Task to carry out => Each record should be returned exactly as it is written.

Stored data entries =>
********************
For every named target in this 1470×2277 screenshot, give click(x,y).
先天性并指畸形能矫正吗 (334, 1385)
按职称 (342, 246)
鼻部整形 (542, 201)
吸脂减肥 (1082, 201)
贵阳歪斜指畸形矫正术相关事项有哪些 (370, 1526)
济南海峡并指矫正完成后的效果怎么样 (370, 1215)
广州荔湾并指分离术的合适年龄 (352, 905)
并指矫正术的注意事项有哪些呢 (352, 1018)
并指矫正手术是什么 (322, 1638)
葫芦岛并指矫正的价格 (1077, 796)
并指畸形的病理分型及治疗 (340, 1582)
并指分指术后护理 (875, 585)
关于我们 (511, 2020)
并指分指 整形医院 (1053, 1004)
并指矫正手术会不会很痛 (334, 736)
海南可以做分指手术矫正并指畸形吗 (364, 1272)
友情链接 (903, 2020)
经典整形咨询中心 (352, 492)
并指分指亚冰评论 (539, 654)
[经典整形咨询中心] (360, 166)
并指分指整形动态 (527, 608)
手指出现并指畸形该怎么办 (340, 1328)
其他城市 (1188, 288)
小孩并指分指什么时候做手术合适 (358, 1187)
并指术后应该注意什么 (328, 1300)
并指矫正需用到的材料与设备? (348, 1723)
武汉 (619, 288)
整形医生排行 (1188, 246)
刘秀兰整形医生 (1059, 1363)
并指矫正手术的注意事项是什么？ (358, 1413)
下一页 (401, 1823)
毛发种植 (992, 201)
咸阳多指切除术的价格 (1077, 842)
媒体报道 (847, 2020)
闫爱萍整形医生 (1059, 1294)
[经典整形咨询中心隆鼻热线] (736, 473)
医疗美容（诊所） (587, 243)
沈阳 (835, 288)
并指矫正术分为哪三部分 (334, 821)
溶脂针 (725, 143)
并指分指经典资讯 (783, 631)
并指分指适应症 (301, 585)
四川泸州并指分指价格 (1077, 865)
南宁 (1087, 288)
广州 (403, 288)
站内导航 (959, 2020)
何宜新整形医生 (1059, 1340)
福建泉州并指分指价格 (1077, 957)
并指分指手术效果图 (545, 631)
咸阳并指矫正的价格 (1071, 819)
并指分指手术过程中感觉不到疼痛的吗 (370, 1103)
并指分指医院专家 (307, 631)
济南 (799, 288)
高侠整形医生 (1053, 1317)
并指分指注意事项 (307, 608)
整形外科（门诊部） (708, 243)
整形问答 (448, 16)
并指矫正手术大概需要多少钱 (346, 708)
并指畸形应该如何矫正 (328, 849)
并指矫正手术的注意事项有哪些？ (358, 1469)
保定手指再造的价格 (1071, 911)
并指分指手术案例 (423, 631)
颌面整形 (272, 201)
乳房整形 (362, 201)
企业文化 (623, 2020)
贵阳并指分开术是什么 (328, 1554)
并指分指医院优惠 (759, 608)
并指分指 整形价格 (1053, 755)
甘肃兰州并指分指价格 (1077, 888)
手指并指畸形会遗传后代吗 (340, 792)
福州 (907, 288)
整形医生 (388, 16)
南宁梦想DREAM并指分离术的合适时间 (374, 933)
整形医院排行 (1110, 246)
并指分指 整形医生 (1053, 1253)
********************
Answer space =>
For every named target in this 1470×2277 screenshot, give click(x,y).
先天性并指畸形能矫正吗 (334, 1385)
按职称 (342, 246)
鼻部整形 (542, 201)
吸脂减肥 (1082, 201)
贵阳歪斜指畸形矫正术相关事项有哪些 (370, 1526)
济南海峡并指矫正完成后的效果怎么样 (370, 1215)
广州荔湾并指分离术的合适年龄 (352, 905)
并指矫正术的注意事项有哪些呢 (352, 1018)
并指矫正手术是什么 (322, 1638)
葫芦岛并指矫正的价格 (1077, 796)
并指畸形的病理分型及治疗 (340, 1582)
并指分指术后护理 (875, 585)
关于我们 (511, 2020)
并指分指 整形医院 (1053, 1004)
并指矫正手术会不会很痛 (334, 736)
海南可以做分指手术矫正并指畸形吗 (364, 1272)
友情链接 (903, 2020)
经典整形咨询中心 (352, 492)
并指分指亚冰评论 (539, 654)
[经典整形咨询中心] (360, 166)
并指分指整形动态 (527, 608)
手指出现并指畸形该怎么办 (340, 1328)
其他城市 (1188, 288)
小孩并指分指什么时候做手术合适 (358, 1187)
并指术后应该注意什么 (328, 1300)
并指矫正需用到的材料与设备? (348, 1723)
武汉 (619, 288)
整形医生排行 (1188, 246)
刘秀兰整形医生 (1059, 1363)
并指矫正手术的注意事项是什么？ (358, 1413)
下一页 (401, 1823)
毛发种植 (992, 201)
咸阳多指切除术的价格 (1077, 842)
媒体报道 (847, 2020)
闫爱萍整形医生 (1059, 1294)
[经典整形咨询中心隆鼻热线] (736, 473)
医疗美容（诊所） (587, 243)
沈阳 (835, 288)
并指矫正术分为哪三部分 (334, 821)
溶脂针 (725, 143)
并指分指经典资讯 (783, 631)
并指分指适应症 (301, 585)
四川泸州并指分指价格 (1077, 865)
南宁 (1087, 288)
广州 (403, 288)
站内导航 (959, 2020)
何宜新整形医生 (1059, 1340)
福建泉州并指分指价格 (1077, 957)
并指分指手术效果图 (545, 631)
咸阳并指矫正的价格 (1071, 819)
并指分指手术过程中感觉不到疼痛的吗 (370, 1103)
并指分指医院专家 (307, 631)
济南 (799, 288)
高侠整形医生 (1053, 1317)
并指分指注意事项 (307, 608)
整形外科（门诊部） (708, 243)
整形问答 (448, 16)
并指矫正手术大概需要多少钱 (346, 708)
并指畸形应该如何矫正 (328, 849)
并指矫正手术的注意事项有哪些？ (358, 1469)
保定手指再造的价格 (1071, 911)
并指分指手术案例 (423, 631)
颌面整形 (272, 201)
乳房整形 (362, 201)
企业文化 (623, 2020)
贵阳并指分开术是什么 (328, 1554)
并指分指医院优惠 (759, 608)
并指分指 整形价格 (1053, 755)
甘肃兰州并指分指价格 (1077, 888)
手指并指畸形会遗传后代吗 (340, 792)
福州 (907, 288)
整形医生 (388, 16)
南宁梦想DREAM并指分离术的合适时间 (374, 933)
整形医院排行 (1110, 246)
并指分指 整形医生 (1053, 1253)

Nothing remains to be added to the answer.